We enjoyed two “house pours,” a CK Mondavi Willow Springs Unoaked Chardonnay from California ($4) and a Rosemont Traminer-Riesling from Australia ($4), pairing them with a stone-baked “Long Island” pizza ($14) lightly robed in an Alfredo sauce, imported cheeses, thinly sliced tomatoes and a thin crust.

The toppings were OK, but the crust could have been better. It looked just like those crusts you can buy from a restaurant supplier. Seems like trendy flatbreads would work better in a wine bar.

Panko popping shrimp ($7) kept us at the bar for another round. There was a generous number of small deep-fried panko-encrusted tail-off shrimp served with a flavorful sweet red chili dipping sauce. It seemed appropriate to just pick them up with your fingers, dip them in the sauce and pop them in your mouth.

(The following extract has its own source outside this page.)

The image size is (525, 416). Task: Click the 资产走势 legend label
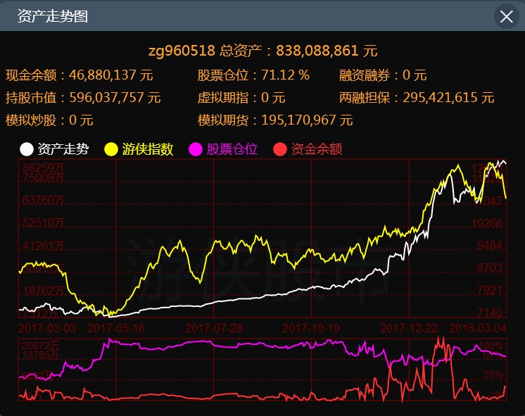pyautogui.click(x=63, y=149)
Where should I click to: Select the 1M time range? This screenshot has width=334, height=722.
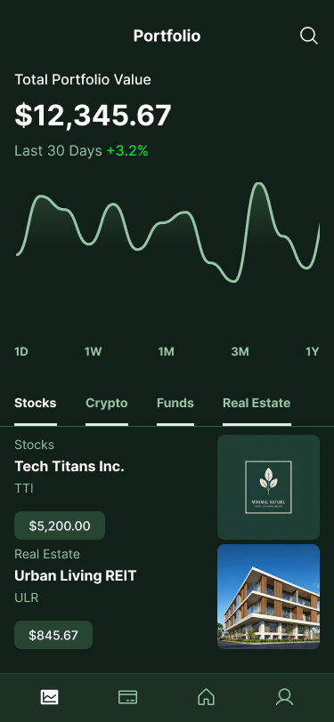pyautogui.click(x=166, y=352)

We could have stayed at the bar all night (we were the only ones there) but decided to move on to the spacious, newly renovated and tastefully appointed dining room. It was a little chilly in the dining room, but our thoughtful server seated us next to a hot air register.

House-made clam chowder ($5 a bowl), described as “the real deal,” was packed with chunky clams and potatoes with a few diced carrots for color and flavor. The broth was milkier than creamier, we thought, with a gentle undertone of bacon to enrich the clam flavor.

Chicken pot pie ($10) sounded like perfect comfort food on a chilly early winter night. It contained chunks of chicken and potatoes with peas and carrots in a soupy broth. We would have liked it thicker, more like a stew, and it needed some help in the herb department (some fresh thyme would have been perfect). The pastry lid could have been cooked more to a golden brown as well.

Linguine alla (sic) Vodka ($12) made a good first impression, a mound of fresh pasta nicely plated with colorful accents from bits of fresh tomato and dried herbs.

But the sauce lacked in both flavor and volume. Described as “our rich, velvety house-made Vodka sauce,” it never made the translation from the menu to the actual dish. The dish ultimately was dry and quite tasteless.

Steak and Rings ($14) was billed as a flat iron steak with onion rings or French fries. We went with the fries.

The steak arrived with a piping hot biscuit, an out-of-season piece of corn on the cob and a pile of standard-issue, commercial crinkle-cut fries.

The sensibly-sized portion of meat lacked flavor — a little salt and pepper would have been all it needed. Then there’s the starchy, overcooked hunk of corn. And why put three starches on the plate?

Desserts got things back on track, for the most part.

The homemade apple pie ($6) was delicious in every way. The pastry crust was flaky and nicely browned; the apples were the right balance of tart and sweet, soft but still firm, invoking an overall impression: “This is great pie.”

Carrot cake ($5.50), likewise, was a successful rendition of a classic dessert. Noticeable shreds of carrot and chunks of pineapple all melded together with moist, rich, flavorful cake, were slathered in cream cheese frosting. Pure pleasure on a plate.

Cheesecake ($5) was not as “decadent” as described. It could have been cheesier and less sugary for our tastes.

Food for three came to $79.20 before tip.

Our server (the owner’s sister, as it turns out) was accommodating and eager to please.

The genuine hospitality of the Cottage Inn’s staff and the bar’s ambience would be reason enough for us to return. But the food doesn’t measure up. They’ve got to create a dining experience for people to relish and want to return to. There is promise here but a long way to go if the Cottage Inn hopes to attract patrons with discriminating palates.

P.S. The Cottage Inn is on a main snowmobile trail. You may want to stop and try a burger, wings or sandwich and enjoy a beverage from the bar.

You can contact restaurant reviewer Walter Siebel via email:

The Cottage Inn

9794 Route 12

Copenhagen, N.Y.


A wine bar with upscale pub food in a rural setting

HOURS: 4 to 10 p.m. Wednesday and Thursday

4 p.m. to midnight Friday

Noon to midnight Saturday

Noon to 8 p.m. Sunday

A thoughtful wine list showcasing the local Tug Hill Vineyard as well as selections from California, France, Italy and Australia.

Try one of their desserts—the homemade apple pie and carrot cake are excellent.